Is this the one you are looking for;

http://namawinelake.wordpress.com/2...ama-properties-subject-to-enforcement-action/

http://namawinelake.files.wordpress.com/2011/07/namaenforcement.pdf


----------



## Brendan Burgess

Here is the list on the NAMA site. 

Click that you agree to the terms and conditions 
and then click on "Security subject to enforcement action"


[broken link removed]

It's not particularly easy to identify the houses for sale. But if you can, you can see who the receiver is.

Brendan


----------



## Compass

Thanks Brendan, that was puzzling me a bit as well. Not exactly transparent!!


----------



## RMCF

I had a look through that list, and there is a housing estate I know which is more or less completed, but which have half the houses not sold. The houses have recently had boards put up over the doors and windows.

I was wondering why do NAMA not offer these completed houses for say €75,000 to get rid of them, bring in some money for the taxpayers, and get rid of them off their books? Surely any money is better than owning a pile of empty houses? Are there rules they have to abide by, whereas they cannot sell below a certain minimum price?


----------



## Brendan Burgess

It's a very tough strategy for NAMA.

They have to sell around 40,000 houses over time.

Do they flood the market with them all now? 

Do they release them over time? 

They can't make a decision on that estate alone. They must do it in context. If they reduce the price by half on one estate, it will wreck the market for all the other houses.

brendan


----------



## serotoninsid

It's as clear as mud.  Even the locations are hard to work out - but what of the pricing?  Are we supposed to ring up the receiver to find out?


----------



## Brendan Burgess

NAMA seem to be a difficult position in that they must respect client confidentiality.  Apparently advertising the exact locations seems to be a problem for them. 

But yes, apparently there is an open invitation to contact the Receiver

Brendan


----------



## Bronte

Don't get all this subterfuge.  Can't we just have clear list now so that potential buyers can check out what's on offer.  Surely some reporter or blogger is working on just such a list.


----------



## Complainer

For those who prefer their information visually;

http://thestory.ie/2011/07/30/nama-enforcement-properties-mapped/


----------



## Bronte

That's brillant Complainer.  Why on earth Nama couldn't have done that ?  It's by county too so much easier to have a look.


----------



## Complainer

Bronte said:


> That's brillant Complainer.  Why on earth Nama couldn't have done that ?  It's by county too so much easier to have a look.

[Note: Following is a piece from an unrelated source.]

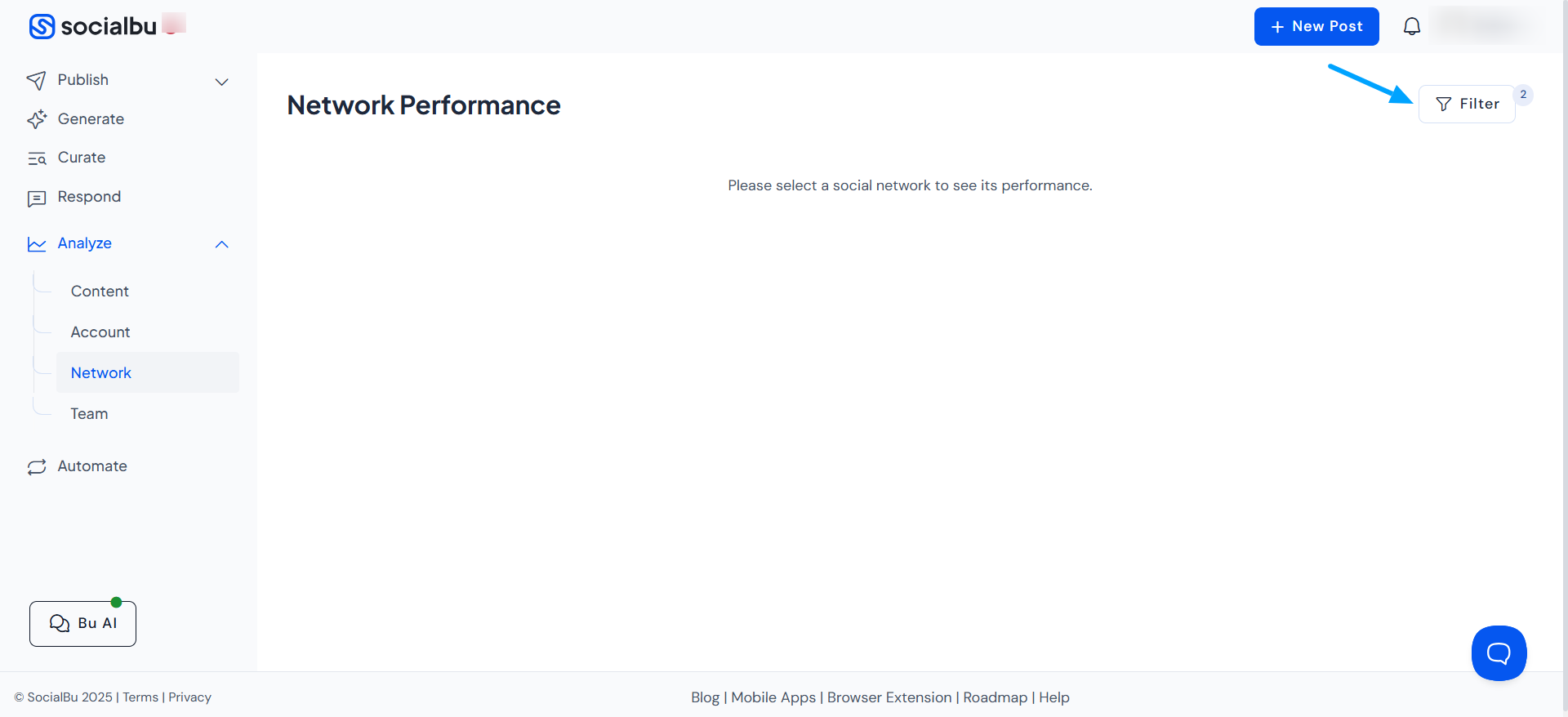Click the Analyze chart icon
This screenshot has height=717, width=1568.
point(37,244)
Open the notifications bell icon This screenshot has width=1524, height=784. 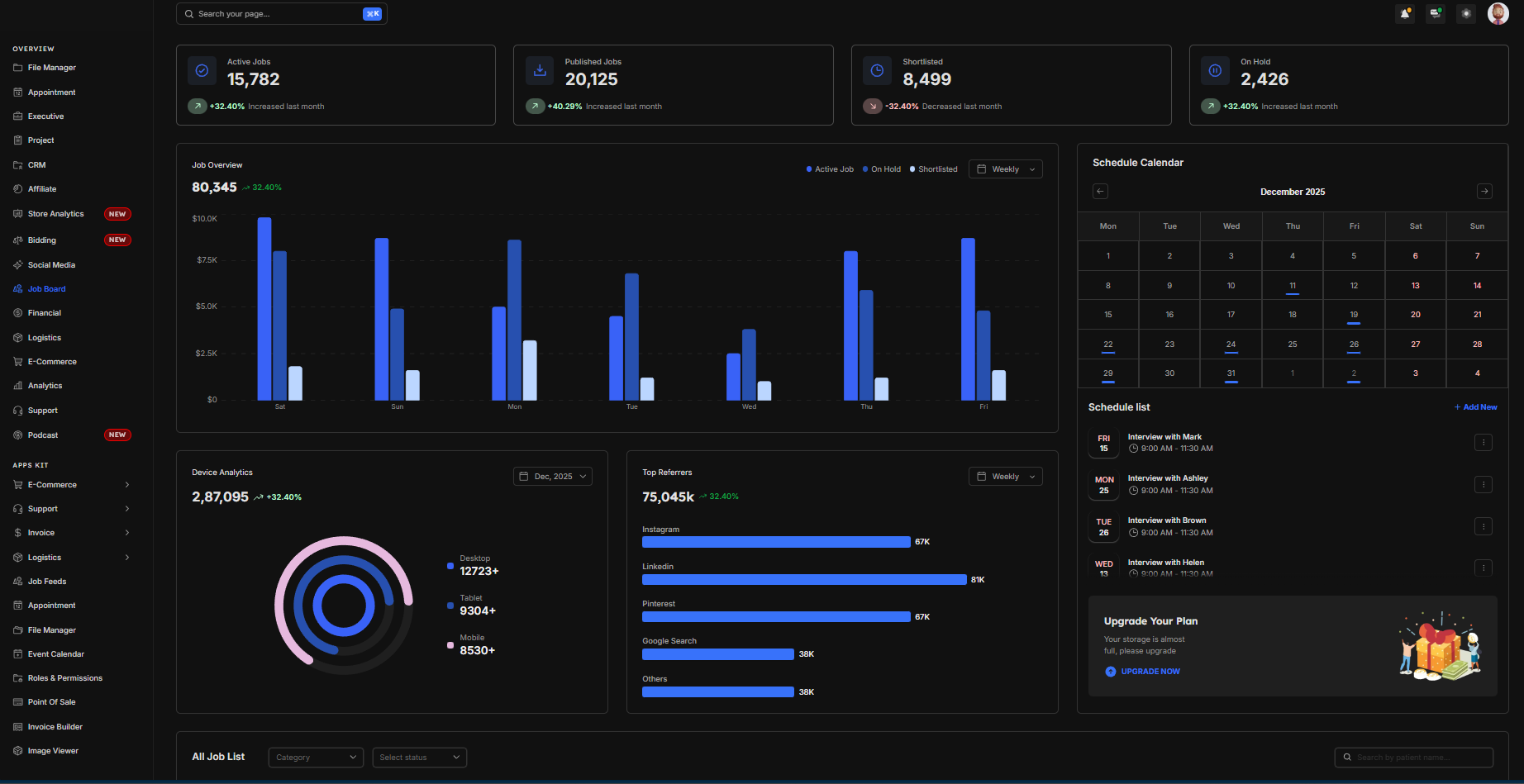(1405, 14)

It is brilliant indeed, but I wouldn't beat up NAMA too much. If public bodies would just publish the data they have (as NAMA did in this case), there are plenty of other people out there only too happy to use and republish that data;

See http://en.wikipedia.org/wiki/Open_data


----------



## Bronte

Complainer said:


> I, but I wouldn't beat up NAMA too much.


 
Yes, but Nama are charged with sorting out the the disposal of the properties they hold so as part of that remit and bearing in mind the salaries of all their staff it is surely not beyond their intelligence to create an excel file of all properties for sale, with address and location that is easily readable to would be purchasers.  

As an aside, anyone training for a job would do well to go into the area of accountancy/receivership and apply to the usuall suspects who have been appointed receivers, looks like the place to be.  No doubt they are hiring.


----------